Menjelang akhir tahun dan memasuki yang baru, Natal mengajak Kalimantan untuk berani bermimpi secara berbeda. Bukan mimpi tentang kota-kota megah yang terputus dari kampungnya, tetapi mimpi tentang lewu-lewu kecil yang hidup, berdaulat dan saling terhubung. Mimpi tentang keluarga-keluarga yang tidak ditinggalkan sendirian menghadapi krisis, melainkan didampingi oleh Gereja, negara dan masyarakat sipil yang berpihak.

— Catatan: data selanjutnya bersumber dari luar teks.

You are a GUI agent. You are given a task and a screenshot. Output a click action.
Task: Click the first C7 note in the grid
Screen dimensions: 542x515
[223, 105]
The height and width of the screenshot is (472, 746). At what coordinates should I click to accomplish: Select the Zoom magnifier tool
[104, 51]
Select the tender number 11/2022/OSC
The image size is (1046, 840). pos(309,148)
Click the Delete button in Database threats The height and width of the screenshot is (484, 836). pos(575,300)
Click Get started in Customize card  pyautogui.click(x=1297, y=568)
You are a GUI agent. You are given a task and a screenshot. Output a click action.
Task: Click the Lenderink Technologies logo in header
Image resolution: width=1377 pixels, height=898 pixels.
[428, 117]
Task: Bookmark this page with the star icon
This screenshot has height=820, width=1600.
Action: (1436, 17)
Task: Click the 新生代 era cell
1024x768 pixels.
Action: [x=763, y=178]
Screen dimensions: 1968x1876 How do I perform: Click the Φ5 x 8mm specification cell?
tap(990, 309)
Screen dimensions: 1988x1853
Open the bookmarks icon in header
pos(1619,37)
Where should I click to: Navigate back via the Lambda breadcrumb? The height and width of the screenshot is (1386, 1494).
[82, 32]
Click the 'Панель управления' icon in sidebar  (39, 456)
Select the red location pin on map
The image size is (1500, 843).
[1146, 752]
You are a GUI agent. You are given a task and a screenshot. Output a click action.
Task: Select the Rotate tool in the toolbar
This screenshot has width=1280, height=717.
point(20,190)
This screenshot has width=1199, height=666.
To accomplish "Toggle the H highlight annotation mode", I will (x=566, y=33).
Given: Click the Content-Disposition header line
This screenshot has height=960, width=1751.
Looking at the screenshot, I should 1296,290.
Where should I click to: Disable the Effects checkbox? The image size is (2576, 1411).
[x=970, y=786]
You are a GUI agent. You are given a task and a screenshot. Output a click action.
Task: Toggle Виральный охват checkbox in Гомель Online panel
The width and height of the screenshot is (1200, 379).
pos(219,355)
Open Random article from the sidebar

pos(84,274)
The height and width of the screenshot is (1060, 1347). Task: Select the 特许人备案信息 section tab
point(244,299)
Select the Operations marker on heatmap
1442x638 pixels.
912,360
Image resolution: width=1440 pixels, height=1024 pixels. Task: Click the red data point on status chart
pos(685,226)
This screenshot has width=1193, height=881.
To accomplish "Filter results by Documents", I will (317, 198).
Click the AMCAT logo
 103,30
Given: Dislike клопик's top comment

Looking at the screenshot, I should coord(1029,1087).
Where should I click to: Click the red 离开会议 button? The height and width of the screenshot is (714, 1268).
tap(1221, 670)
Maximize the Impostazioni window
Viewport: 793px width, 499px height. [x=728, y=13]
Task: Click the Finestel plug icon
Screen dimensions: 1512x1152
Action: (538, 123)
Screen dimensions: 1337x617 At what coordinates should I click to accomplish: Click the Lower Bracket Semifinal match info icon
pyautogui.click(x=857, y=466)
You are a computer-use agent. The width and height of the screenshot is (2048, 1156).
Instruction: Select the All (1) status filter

Natal di lewu kecil mengajarkan bahwa harapan tidak pernah lahir dari kemegahan, tetapi dari kesetiaan. Dari orangtua yang tetap menanam meski tanah semakin sempit. Dari ibu yang merawat keluarga di tengah kecemasan ekonomi. Dari anak-anak yang belajar mencintai tanah dan sungai sebagai bagian dari hidup mereka. Dari komunitas yang memilih berbagi di tengah keterbatasan.

Di sanalah imajinasi tentang masa depan Kalimantan menemukan akarnya. Bukan sebagai utopia yang jauh, tetapi sebagai proses panjang merawat kehidupan dari yang kecil. Natal mengingatkan kita bahwa Allah tidak bekerja melalui jalan pintas, melainkan melalui kehadiran yang setia. Dan selama lewu-lewu kecil masih dirawat, selama keluarga-keluarga kecil masih berjuang menjaga kasih dan harapan, masa depan Kalimantan belum selesai, ia masih mungkin diselamatkan.